Iceland's largest volcanic system continues to put on an impressive show after an eruption, as lava fountains spout from the fissure in the ground.

After weeks of earthquakes and rumblings, scientists said a 1km-long fissure had opened up in a lava field near the Vatnajokull glacier in the central region of the country.

Warnings over the volcano have been reduced after the eruption did not produce any ash. After monitoring the fissure, which sits between the Dyngjujokull glacier and the Askja caldera, authorities lowered the aviation warning back to orange, the second-highest level.

Magma flows along a 1km-long fissure in a lava field north of the Vatnajokull glacier Reuters

On Sunday 31 August, after lava fountains reached up to 50m in the air, the Icelandic Meteorological Office raised the flight warning level to red.

A red warning, the highest of a five-colour system, indicates an eruption is imminent or underway, with a risk of ash.

An aviation exclusion zone imposed around the eruption area of up to 6,000ft was also cancelled, Reuters reported.

Bardarbunga has been hit by thousands of earthquakes over the last two weeks, the largest measuring 5.7 on the Richter scale.

Steam and smoke rise over the fissure in the Bardarbunga volcano system Reuters

"The fissure eruption is continuing at a stable level," the Met Office said in a statement. "No explosive activity is observed, the eruption remains an effusive lava eruption."

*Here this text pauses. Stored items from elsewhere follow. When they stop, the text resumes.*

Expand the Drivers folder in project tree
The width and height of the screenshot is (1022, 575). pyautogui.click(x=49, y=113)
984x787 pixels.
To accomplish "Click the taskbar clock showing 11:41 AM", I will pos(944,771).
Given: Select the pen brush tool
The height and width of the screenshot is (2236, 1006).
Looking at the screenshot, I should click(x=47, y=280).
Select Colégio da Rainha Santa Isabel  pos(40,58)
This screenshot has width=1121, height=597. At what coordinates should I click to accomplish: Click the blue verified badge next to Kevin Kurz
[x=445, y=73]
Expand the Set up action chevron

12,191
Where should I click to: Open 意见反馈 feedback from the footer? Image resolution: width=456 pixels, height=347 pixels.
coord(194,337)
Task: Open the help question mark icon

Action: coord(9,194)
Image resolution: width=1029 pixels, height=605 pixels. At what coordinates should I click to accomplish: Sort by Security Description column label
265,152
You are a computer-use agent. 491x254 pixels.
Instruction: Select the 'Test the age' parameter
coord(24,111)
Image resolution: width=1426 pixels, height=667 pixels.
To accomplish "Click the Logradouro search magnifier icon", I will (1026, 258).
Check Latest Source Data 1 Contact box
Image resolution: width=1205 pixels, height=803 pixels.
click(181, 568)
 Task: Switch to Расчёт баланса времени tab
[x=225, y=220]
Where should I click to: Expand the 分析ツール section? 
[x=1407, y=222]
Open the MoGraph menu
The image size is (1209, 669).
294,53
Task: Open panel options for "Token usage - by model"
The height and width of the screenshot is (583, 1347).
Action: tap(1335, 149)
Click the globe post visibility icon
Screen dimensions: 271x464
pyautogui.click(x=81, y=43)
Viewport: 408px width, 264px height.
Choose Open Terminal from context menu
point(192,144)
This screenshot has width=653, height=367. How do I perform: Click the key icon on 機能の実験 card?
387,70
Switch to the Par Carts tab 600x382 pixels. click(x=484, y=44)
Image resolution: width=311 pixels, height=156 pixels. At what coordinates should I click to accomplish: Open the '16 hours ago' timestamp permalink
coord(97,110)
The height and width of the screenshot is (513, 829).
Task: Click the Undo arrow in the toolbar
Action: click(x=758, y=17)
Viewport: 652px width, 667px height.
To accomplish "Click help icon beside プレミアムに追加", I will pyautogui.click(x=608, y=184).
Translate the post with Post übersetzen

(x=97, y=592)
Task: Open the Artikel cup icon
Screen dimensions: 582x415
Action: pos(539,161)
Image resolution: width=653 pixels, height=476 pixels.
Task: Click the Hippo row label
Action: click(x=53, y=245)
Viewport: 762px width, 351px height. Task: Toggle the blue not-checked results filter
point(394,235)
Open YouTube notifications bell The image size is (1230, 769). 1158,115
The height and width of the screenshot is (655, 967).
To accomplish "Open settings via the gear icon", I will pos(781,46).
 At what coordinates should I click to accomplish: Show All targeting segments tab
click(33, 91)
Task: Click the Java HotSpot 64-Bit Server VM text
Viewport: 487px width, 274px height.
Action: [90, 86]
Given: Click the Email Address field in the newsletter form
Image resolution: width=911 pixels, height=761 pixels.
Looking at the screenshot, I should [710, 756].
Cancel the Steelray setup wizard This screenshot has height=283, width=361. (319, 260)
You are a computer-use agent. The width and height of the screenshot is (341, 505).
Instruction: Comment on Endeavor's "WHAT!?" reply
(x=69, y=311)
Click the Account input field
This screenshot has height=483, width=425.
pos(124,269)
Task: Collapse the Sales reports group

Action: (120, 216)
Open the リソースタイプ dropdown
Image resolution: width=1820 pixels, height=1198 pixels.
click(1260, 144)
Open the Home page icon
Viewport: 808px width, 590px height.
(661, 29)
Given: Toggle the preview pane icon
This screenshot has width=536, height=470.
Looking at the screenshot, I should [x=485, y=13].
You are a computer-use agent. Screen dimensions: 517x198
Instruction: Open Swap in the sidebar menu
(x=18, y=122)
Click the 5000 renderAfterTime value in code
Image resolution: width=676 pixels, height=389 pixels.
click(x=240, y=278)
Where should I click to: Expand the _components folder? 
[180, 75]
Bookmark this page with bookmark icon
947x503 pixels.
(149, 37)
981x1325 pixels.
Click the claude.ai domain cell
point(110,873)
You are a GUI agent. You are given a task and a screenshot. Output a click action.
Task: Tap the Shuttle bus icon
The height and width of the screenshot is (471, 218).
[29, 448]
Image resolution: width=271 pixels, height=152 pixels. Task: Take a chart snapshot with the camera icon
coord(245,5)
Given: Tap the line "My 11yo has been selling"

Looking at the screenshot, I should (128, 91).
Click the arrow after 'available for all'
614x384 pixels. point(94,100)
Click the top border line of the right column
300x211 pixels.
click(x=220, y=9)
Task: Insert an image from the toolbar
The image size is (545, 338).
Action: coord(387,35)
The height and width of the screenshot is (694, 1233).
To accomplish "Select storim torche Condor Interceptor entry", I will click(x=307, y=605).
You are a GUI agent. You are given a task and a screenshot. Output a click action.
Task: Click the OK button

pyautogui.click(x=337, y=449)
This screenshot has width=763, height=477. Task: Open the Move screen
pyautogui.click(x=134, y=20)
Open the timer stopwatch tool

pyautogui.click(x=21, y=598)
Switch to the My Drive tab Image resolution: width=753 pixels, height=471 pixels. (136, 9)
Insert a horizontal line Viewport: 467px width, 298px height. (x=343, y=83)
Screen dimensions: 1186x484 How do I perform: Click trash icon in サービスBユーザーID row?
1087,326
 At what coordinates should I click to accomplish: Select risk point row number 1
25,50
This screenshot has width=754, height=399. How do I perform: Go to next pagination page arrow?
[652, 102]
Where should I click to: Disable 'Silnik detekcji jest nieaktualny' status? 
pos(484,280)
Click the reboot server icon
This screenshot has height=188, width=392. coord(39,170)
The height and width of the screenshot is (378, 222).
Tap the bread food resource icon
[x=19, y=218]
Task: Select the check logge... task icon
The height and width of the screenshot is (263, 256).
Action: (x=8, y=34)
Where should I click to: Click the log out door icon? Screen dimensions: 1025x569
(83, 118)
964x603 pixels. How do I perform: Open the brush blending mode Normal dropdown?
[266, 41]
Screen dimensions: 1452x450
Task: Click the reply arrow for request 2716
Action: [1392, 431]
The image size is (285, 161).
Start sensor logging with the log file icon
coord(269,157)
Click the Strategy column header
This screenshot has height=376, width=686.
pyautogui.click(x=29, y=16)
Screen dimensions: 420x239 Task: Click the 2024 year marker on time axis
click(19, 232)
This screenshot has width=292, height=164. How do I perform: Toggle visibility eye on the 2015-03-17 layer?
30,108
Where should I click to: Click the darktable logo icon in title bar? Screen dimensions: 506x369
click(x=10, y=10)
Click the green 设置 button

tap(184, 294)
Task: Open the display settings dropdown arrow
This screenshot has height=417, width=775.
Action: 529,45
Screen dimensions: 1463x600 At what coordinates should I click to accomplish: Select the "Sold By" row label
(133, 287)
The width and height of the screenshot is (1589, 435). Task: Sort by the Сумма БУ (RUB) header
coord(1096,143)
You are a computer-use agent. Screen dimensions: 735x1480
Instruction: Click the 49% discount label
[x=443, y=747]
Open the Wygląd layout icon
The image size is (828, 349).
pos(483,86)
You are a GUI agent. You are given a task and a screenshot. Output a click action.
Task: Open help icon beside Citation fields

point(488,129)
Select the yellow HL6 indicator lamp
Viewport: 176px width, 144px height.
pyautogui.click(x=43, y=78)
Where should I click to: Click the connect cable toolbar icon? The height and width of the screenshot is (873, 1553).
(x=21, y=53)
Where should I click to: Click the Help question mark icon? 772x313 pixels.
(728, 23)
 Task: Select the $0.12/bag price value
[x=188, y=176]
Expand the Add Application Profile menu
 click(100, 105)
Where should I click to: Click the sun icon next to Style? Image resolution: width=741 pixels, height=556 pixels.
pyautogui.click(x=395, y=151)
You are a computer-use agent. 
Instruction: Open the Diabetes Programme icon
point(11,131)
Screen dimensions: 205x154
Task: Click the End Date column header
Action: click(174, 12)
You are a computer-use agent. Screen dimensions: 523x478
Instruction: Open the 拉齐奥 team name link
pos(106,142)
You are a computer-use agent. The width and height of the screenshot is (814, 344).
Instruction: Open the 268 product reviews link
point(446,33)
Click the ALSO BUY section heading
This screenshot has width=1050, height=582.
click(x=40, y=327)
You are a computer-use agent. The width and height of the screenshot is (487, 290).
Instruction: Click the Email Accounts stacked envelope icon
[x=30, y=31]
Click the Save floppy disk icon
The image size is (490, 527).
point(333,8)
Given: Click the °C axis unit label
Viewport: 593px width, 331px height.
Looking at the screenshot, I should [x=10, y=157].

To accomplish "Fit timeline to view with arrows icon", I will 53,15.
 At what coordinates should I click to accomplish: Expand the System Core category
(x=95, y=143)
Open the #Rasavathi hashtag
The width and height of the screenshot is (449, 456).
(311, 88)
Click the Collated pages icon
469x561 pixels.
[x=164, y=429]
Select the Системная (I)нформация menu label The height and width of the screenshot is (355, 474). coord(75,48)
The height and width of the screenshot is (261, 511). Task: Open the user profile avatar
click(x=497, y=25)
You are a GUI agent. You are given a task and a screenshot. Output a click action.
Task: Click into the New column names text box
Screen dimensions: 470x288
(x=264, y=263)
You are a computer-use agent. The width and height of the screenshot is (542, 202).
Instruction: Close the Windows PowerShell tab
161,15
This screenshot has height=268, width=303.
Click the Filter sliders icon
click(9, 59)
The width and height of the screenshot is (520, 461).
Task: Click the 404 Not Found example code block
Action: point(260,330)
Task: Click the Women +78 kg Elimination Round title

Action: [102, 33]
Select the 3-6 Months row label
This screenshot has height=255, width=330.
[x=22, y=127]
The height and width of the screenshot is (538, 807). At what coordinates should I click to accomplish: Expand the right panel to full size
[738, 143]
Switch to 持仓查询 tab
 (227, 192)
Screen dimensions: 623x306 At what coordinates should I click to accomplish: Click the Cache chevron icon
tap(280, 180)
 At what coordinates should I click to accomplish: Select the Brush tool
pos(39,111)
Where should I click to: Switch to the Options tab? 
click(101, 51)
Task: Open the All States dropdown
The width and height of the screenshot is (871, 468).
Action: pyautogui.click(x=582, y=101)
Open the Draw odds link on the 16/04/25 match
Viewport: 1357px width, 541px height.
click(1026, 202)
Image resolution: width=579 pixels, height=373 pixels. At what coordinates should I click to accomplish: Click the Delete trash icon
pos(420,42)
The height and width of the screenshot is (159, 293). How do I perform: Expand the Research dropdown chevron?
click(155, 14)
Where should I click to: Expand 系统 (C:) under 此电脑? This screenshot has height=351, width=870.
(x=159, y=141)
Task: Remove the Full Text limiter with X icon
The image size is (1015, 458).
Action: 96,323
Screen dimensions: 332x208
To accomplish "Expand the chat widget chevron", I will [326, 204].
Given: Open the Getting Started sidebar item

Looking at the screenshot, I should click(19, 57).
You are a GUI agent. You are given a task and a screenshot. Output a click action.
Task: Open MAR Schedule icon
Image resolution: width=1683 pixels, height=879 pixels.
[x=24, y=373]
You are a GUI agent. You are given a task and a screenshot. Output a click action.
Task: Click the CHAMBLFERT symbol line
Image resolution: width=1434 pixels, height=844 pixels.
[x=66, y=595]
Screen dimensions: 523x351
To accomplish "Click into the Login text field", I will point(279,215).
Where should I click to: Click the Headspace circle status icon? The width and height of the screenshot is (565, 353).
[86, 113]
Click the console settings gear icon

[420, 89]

"Visual observation confirms it is calm, but continuous," officials added at the weekend, adding that the eruptive fissure appeared to be longer than in the last eruption. There have been three eruptions reported in the area since 23 August.

Iceland's National Crisis Coordination Centre said: "No volcanic ash has been detected with the radar system at the moment... Seismic eruption tremor is low indicating effusive eruption without significant explosive activity."

Icelandic authorities have been closely monitoring the volcanic system, which measures around 120 miles long and 16 miles wide, since an ash cloud from the Eyjafjallajokull volcano in 2010 closed much of Europe's airspace for six days.